Make the external crypto consumer oblivious to the internal cipher
type that both mbed TLS and OpenSSL use. This change is mainly done
so the cipher type that is used can be stay a const type but instead
of an SSL library type, we now use a simple string to identify a
cipher. This has the disadvantages that we do a cipher lookup every
time a function is called that needs to query properties of a cipher.
But none of these queries are in a critical path.

This patch also fixes the memory leaks introduced by the
EVP_fetch_cipher commit by always freeing the EVP_CIPHER.

This also changes kt->cipher to be always defined with the name of
the cipher. This only affects the "none" cipher cipher which was
previously represented by kt->cipher to be NULL.

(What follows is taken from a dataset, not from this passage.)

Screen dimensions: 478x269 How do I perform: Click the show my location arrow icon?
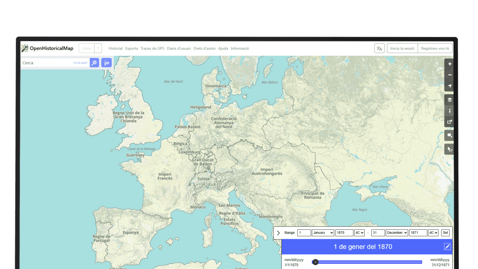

Patch v2: rebase on master

Patch v3: fix errors with mbed TLS without having md_kt to const char *
          patch also applied, fix logic inversion in tls_crypt_tk

Patch v4: fix issue if cipher does not get changed by NCP that null cipher
          is then used

Signed-off-by: Arne Schwabe <arne@rfc2549.org>
Acked-by: Gert Doering <gert@greenie.muc.de>
Message-Id: <20211213150654.3993358-1-arne@rfc2549.org>
URL: https://www.mail-archive.com/search?l=mid&q=20211213150654.3993358-1-arne@rfc2549.org
Signed-off-by: Gert Doering <gert@greenie.muc.de>

1 files changed, 0 insertions, 2 deletions

diff --git a/src/openvpn/openvpn.h b/src/openvpn/openvpn.h
index 8447783..aff63ae 100644
--- a/src/openvpn/openvpn.h
+++ b/src/openvpn/openvpn.h
@@ -529,8 +529,6 @@ struct context
                                           |(c->options.tls_auth_file ? md_kt_size(c->c1.ks.key_type.digest) : 0), \
                                           gc)
 
-#define CIPHER_ENABLED(c) (c->c1.ks.key_type.cipher != NULL)
-
 /* this represents "disabled peer-id" */
 #define MAX_PEER_ID 0xFFFFFF